In the UK, (now out of EU) the Government faced a daunting challenge in maintaining a balance between preventing unemployment from rising sharply but allowing some labour market flexibility to enable workers to move from shrinking sectors to growing sectors in the economy. The rationale was that there is always a tension with the desire to protect employment, so there will be tremendous political pressure in this recovery to not let people become unemployed and to not let companies fail.

Obviously, the intention is not to try to protect failed businesses, but to facilitate the people who work in them moving on and having good employment prospects for the future.

For such a sensitive subject, one appreciates that having reliable labour market statistics is crucially important for policymakers, who will need to decide if adequate remedial action has been taken to avoid lasting high unemployment. The writer asks the question – will the nine million furlough British workers eventually return to work or face redundancy.

Certainly, there is no magic silver bullet that will reduce the risk of higher job queues this year. An interesting announcement in the UK is the Plan for Jobs. This announced a number of measures aimed at addressing the risks of rising unemployment. One such initiative includes enhanced work search support – £895 million to fund work search support by doubling the number of work coaches in “Jobcentre Plus”.

A novel idea is the “Kickstart Scheme” – a £2 billion fund to create “high quality” six-month work placements aimed at those aged 16–24 who are deemed to be at risk of long-term unemployment.

Finally, to spur Keynesian policies is the move to reinstating a £5.6 billion cache to fund national infrastructure project “shovel ready” schemes. This short introduction of job stimulus and retention schemes in both the USA and UK compares favourably with the structured approach to the local job market by the Maltese authorities.

One may start by analysing the scale of the problem by noting that up to last September, the registered full-time employment increased by 4.6 per cent while part-time employment as a primary job decreased by 9.9 per cent when compared to September 2019. On the other hand, in the third quarter, the Labour Force Survey estimates that total employment stood at 259,731. This accounts for 59.4 per cent of the population aged 15 and over. Out of this about 47k workers are directly or indirectly paid by the state. This is contrasted with a cohort of unemployed persons at 12,589 (4.85%) while inactive persons totalled 164,659 (37.7 per cent).

These statistics lead us to the comment on how Malta Enterprise (not JobsPlus) was engaged to administer a wage supplement scheme. Quoting the Hon Silvio Schembri, this furlough policy of €800 monthly (now tapered according to a loss of business formula) is funding some 100,000 private sector workers which work out averaging 47% of total employment in the private sector.

This looks generous but the question that arises is – are workers living from hand to mouth not knowing if the furlough scheme gets extended in March?

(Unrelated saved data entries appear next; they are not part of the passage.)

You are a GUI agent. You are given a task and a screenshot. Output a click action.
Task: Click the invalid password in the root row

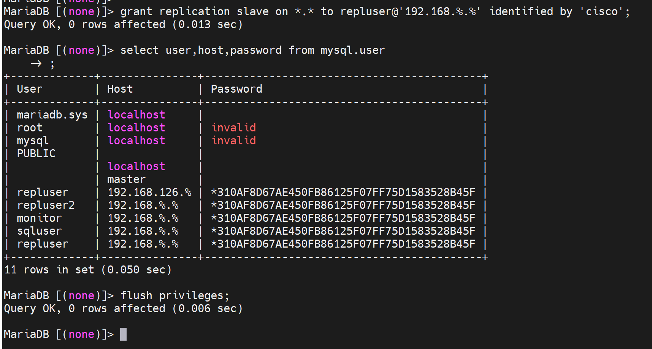(x=234, y=128)
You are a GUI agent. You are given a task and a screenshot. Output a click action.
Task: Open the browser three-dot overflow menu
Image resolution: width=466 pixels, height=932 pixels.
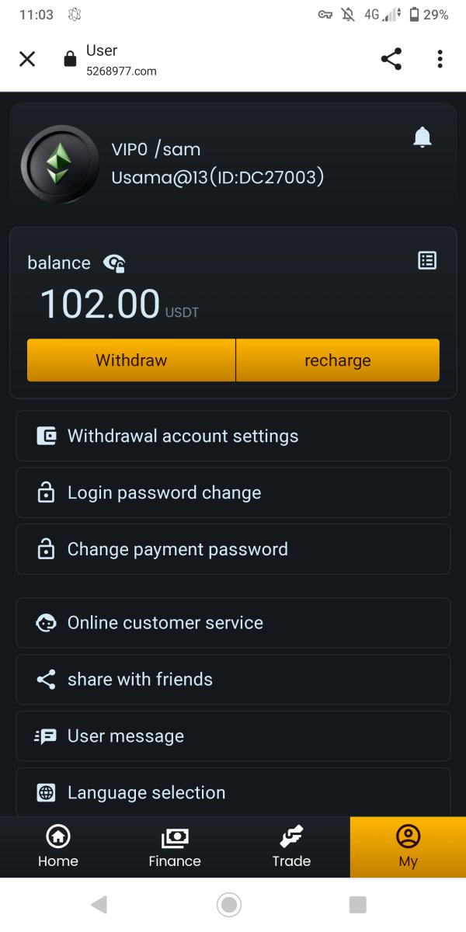pyautogui.click(x=440, y=59)
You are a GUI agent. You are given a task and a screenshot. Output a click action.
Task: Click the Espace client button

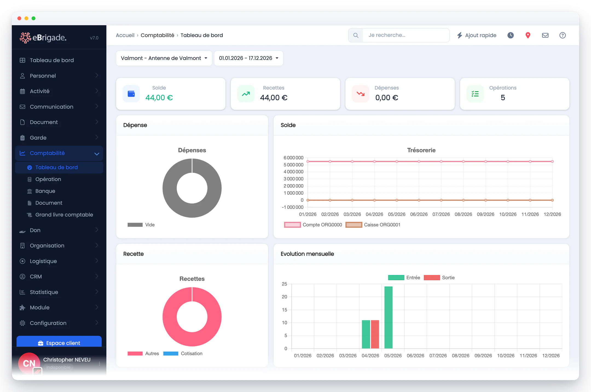pos(59,343)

What are the views of employers? A survey conducted last month by the chamber of SME’s shows inter alia some concern by 230 business respondents as regards sales orders. The level of turnover went down to 26% while cash flow when down to 17% of pre-COVID.

Will they last longer once the furlough scheme is tapered down by next March? According to deputy president Marcel Mizzi, a total of 13% said they will only last three months, while another 28% hope they will survive until summer.

In conclusion, the cavalier efforts of governments to sustain employment is a noteworthy gesture and has cost billions over the past year. Such heavy expenditure had to be financed partly by internal borrowing, and in the case of EU countries out of a stimulus package which during this time of low-interest rates – this is certainly an added blessing.